Stanfield, Nicole and his sister were alleged to have in some way, either conspired with the three ex-police officers, or gave, or agreed to, pay them to fraudulently obtain firearm licences.

It was also alleged that April, before or between December 2013 and January 2014 in Benoni and Pretoria, gave, or agreed to provide R1 500 or other benefits to an accredited firearm instructor, who was authorised to issue proficiency certificates for Stanfield, his wife and sister.

During January 2014, either at or near the Central Firearm Registry in Pretoria and at Olifantsfontein, Stanfield, his wife, his sister and the three former police officers, also allegedly intended to defraud the commander of the firearm registry in that they were accused of handing over proficiency certificates issued by the accredited firearm instructor.

Misrepresentations

It was made to look as if these had been lawfully issued to them after they had completed the necessary practical and theoretical training.

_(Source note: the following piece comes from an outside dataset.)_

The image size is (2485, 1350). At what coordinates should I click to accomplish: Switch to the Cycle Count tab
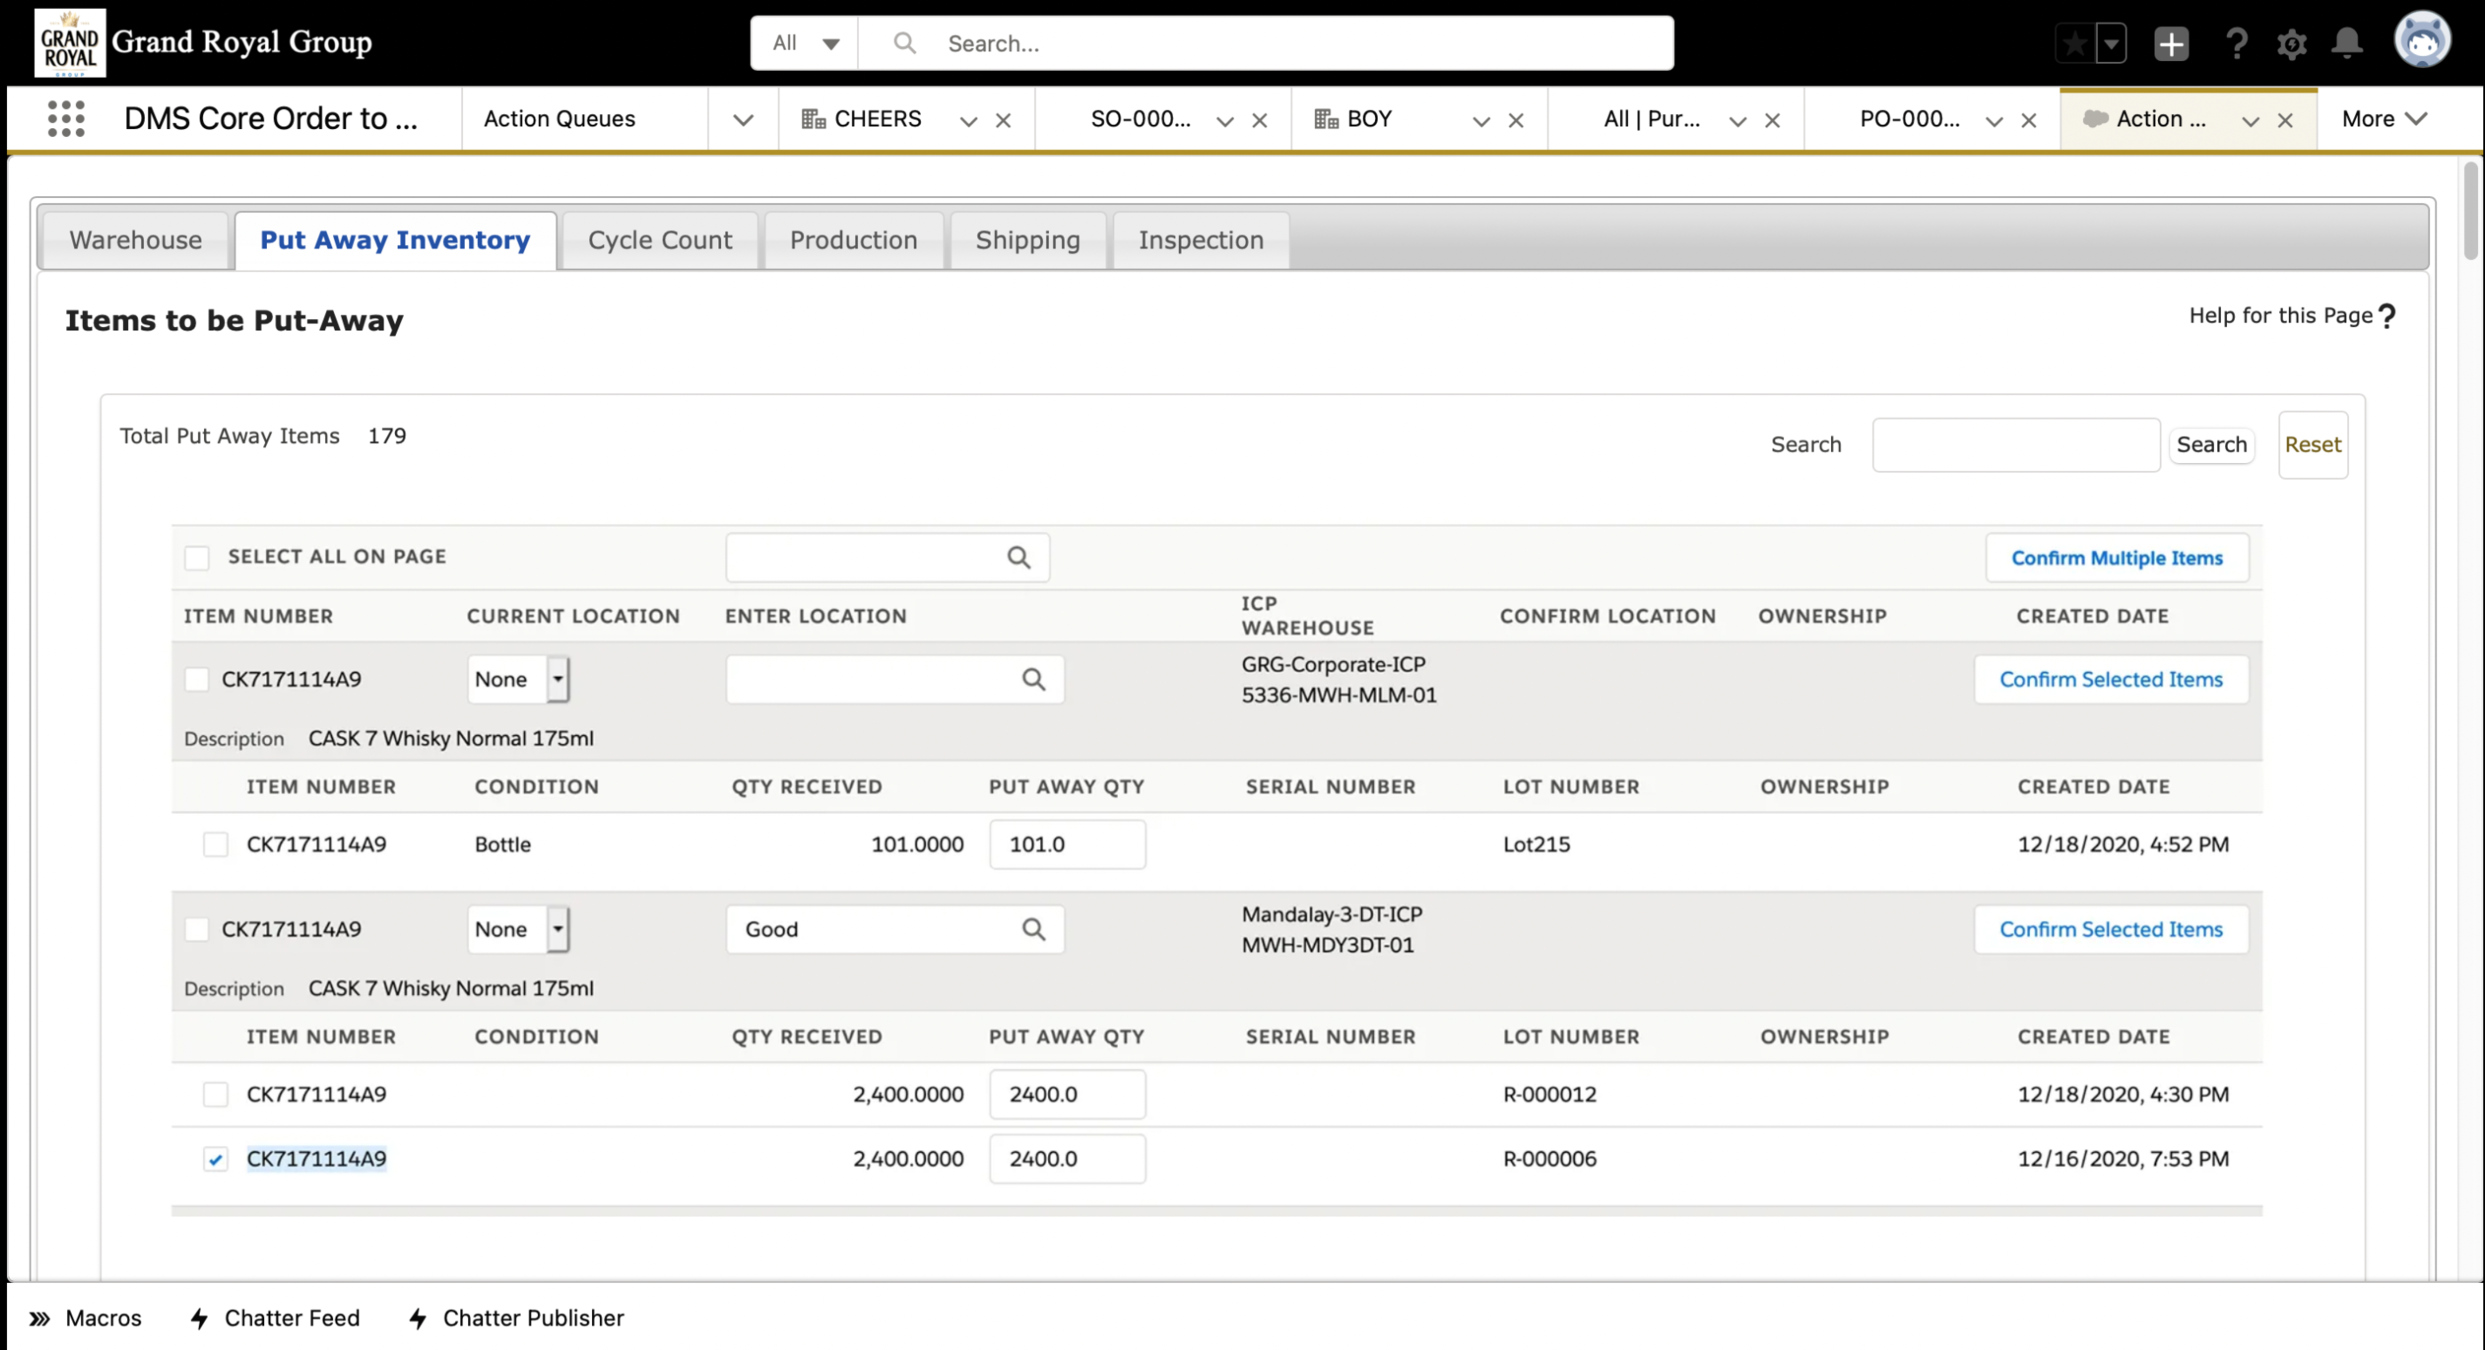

However, it was alleged in the charge sheet that they had known the representations in these were false and they had never had any training at a firearm training school.

The charge sheet also alleged that Stanfield, two of the ex-police officers and his associates had in April 2014 supplied misleading details about his associates receiving proficiency training at the Lyttelton Firearms Training Centre where they were issued with training certificates.

Claims were also made about what firearms and ammunition Stanfield and his wife had with them.

'Illegal' rifle, pistol and ammunition

The charge sheet said that on May 7, 2014, Stanfield unlawfully had with him a rifle, Glock pistol, as well as ammunition including .45 hollow point rounds, without having the necessary documentation to legally carry these.

Between June 25, 2014 and March 2015, in areas including Bishop Lavis in Cape Town, as well as Johannesburg, Stanfield unlawfully had firearms including a Remington rifle and three semi-automatic pistols.

Nicole was also accused, in the charge sheet, of having had a pistol, semi-automatic pistol and rifle on her between February 2014 and June 25, 2014, in areas including or near Table View, Bishop Lavis and Pretoria.

She also allegedly had ammunition, including .17 hollow point rounds, at the Atlantic Beach Golf Estate on June 25, 2014, and ammunition including 1 042 Cyclone Remington rounds and 138 9mm Browning rounds were discovered at the Shell garage on the corner of John Ramsey Avenue and Bishop Lavis Drive in Bishop Lavis.

This firearm licences case links to Project Impi, a national gun smuggling investigation launched in December 2013 by police officers Major General Jeremy Vearey and Lieutenant General Peter Jacobs

It included looking into the import and export of illegal firearms, and whether weapons were being stockpiled by right-wing groups to be used against the state.

But the investigation was affected in June 2016 when Vearey, who was deputy provincial commissioner for detective services, was suddenly shifted to a position he had previously filled - commander of the Cape Town cluster of police stations.

Jacobs, who headed the province's crime intelligence unit, was appointed Wynberg cluster commander.

The two approached the Cape Town Labour Court challenging their redeployments, which they believed derailed Project Impi.

Jacobs has subsequently been appointed as head of police's crime intelligence nationally, while Vearey has returned as deputy provincial commissioner for detective services.

Project Impi had led to the arrest of Chris Prinsloo, an ex-police colonel now serving a jail sentence.

Prinsloo previously said he had sold at least 2 000 firearms, meant to be destroyed by police, to Rondebosch businessman Irshaad Laher, who then allegedly sold these to gangsters.

READ: Defence to analyse more than 2 000 dockets in guns-to-gangs case

Vereeniging arms dealer Alan Raves was also arrested as part of Project Impi and he and Laher are expected back in the Western Cape High Court on June 8, when pre-trial proceedings are expected to resume.

The Project Impi investigation established that at least 261 children were murdered or wounded, between 2010 and 2016, with guns smuggled from within the police to gangsters.

About 1 066 murders were also believed to have been carried out with the firearms, of which about 1 200 were never accounted for.